Here we would like to introduce some various types of sushi that every sushi lover who likes to enjoy the different seasons offerings should definitely check out. Do not forget to order next time you go out for sushi!
Kohada is a thin, blue fish with many tiny bones. Having it raw goes without saying, but even when boiled or grilled, it’s not the tastiest of fish. However, soaking Kohada in salt and vinegar makes it a first-rate fish for sushi, with rich fragrance and umami. This is a traditional type of Tokyo-style sushi.
Kohada is a place for a craftsman to show their skills. It is said that "you can tell a restaurant's level by whether or not you can eat their Kohada."
How long to salt the fish and how long to soak it in vinegar, it all depends on the chef’s intuition. Day in and day out, they take into account the size and thickness of the fish, how much fat is on it, and even the day's temperature, to then delicately adjustment what is prepare the fish. With Kohada, having an unequal amount of salt and vinegar will ruin it. It is only if the saltiness and sourness can be harmonized well, that the original taste of the fish will come out and give off its mild taste.
Autumn is meant to be the season of Kohada, but it’s hard to throw away and reject the fatty march Kohada.
Kasugo is a young Sea bream. It is a classic topping for sushi and denotes spring. As adults Sea bream, live offshore, but as young fish they flock and cluster in relatively shallow waters. Since many were caught during the Edo period in Tokyo, they came to be used as a topping for sushi.
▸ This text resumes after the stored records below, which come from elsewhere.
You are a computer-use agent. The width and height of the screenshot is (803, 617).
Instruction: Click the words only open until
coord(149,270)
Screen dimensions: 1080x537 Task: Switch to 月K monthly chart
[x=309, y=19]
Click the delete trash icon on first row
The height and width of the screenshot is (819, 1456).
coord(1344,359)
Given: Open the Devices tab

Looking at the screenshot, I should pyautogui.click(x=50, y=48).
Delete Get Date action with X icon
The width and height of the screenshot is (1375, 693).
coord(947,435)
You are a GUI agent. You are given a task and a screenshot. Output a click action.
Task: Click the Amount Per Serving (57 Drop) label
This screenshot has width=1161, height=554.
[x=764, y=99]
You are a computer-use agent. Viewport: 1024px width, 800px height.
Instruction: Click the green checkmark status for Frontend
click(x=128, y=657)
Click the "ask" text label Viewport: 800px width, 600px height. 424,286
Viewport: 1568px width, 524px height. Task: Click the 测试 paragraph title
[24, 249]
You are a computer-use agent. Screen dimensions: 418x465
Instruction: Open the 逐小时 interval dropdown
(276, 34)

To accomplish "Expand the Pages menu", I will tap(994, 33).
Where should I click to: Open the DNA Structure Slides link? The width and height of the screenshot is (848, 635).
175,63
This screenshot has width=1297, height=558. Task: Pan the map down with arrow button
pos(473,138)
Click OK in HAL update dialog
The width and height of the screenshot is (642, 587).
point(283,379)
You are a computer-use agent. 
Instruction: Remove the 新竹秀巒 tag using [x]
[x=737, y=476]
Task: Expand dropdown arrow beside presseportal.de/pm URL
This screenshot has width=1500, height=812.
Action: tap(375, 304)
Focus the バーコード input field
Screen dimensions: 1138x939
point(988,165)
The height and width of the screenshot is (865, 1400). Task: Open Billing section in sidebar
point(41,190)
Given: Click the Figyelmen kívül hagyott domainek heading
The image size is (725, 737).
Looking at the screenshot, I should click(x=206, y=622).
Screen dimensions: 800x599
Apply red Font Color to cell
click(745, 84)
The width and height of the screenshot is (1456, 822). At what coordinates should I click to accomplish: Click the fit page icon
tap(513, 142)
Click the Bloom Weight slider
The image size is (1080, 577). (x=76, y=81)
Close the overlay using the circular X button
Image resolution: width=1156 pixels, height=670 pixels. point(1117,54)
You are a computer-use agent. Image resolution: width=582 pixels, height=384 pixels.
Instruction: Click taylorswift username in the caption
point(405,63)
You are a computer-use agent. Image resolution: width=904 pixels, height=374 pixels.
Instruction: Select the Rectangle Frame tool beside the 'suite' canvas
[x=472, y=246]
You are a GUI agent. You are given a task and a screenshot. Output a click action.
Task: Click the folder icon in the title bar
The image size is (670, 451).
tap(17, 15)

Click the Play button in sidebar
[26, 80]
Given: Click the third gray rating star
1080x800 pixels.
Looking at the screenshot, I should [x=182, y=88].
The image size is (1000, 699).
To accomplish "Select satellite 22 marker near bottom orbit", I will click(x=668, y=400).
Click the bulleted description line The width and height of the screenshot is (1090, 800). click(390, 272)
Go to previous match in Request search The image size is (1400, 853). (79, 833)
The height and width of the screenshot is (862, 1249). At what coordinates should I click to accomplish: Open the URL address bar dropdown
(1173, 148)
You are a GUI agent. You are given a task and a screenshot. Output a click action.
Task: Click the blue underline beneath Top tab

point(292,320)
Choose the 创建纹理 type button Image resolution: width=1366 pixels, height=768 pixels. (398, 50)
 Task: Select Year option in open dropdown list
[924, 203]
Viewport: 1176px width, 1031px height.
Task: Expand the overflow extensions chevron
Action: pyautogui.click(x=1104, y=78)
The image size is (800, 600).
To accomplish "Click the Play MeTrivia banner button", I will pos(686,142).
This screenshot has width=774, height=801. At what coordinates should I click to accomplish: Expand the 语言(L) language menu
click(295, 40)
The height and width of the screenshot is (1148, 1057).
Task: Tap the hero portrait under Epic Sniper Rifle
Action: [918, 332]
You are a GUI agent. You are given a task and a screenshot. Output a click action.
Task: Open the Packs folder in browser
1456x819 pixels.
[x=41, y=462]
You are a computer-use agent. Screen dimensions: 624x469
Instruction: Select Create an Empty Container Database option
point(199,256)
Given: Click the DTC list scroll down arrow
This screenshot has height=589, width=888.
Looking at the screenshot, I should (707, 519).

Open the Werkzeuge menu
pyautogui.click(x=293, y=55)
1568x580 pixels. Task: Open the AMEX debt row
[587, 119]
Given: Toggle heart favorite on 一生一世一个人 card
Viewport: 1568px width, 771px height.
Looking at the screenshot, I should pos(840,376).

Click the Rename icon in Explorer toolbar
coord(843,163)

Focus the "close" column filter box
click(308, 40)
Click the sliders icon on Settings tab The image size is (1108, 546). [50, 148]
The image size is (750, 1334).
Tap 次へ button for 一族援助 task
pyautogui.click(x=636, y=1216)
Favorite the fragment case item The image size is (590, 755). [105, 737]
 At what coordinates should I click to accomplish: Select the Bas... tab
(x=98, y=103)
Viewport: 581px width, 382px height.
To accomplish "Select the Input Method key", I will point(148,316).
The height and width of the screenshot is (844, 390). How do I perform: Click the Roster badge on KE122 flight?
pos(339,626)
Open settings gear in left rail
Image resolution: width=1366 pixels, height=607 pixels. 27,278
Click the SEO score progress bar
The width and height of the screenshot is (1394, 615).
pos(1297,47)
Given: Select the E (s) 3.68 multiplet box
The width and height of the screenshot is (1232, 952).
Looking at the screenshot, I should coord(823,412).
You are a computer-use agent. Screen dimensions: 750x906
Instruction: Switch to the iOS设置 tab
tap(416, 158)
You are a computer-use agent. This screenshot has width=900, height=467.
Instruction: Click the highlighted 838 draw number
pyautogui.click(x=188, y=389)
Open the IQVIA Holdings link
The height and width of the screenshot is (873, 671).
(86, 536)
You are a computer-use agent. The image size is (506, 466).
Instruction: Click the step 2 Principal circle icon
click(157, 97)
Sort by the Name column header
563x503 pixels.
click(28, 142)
Their elegant, light pink scales and their white body make for a beautiful contrast.
Leaving on the soft scales, cutting the body decoratively, then soaking in vinegar before moulding into sushi is the Tokyo style.
The soft body of the young fish and the faint umami taste in one’s mouth indeed denotes the arrival of spring.
Torigai, which has an impressive deep distinctive, almost purple color, will have its season in March and April.
Although it is originally a shellfish with quite a pungent smell, sushi chefs pass them through hot water and vinegar then gently remove the smell by carefully washing them with salted ice water.
The freshness and fruit like sweetness of Torigais which are thickening up around this time are noteworthy.
Sushi fans will be wanting to definitely give this time of years’ Torigai a try.
Sitting at the top of all shellfish used to make sushi is, the Red Clam.
In the olden days when Red Clams were often caught in Tokyo bay, they were a favourite of the masses, however, as the catches became smaller over time, the Red Clam came be the high-class sushi it is today.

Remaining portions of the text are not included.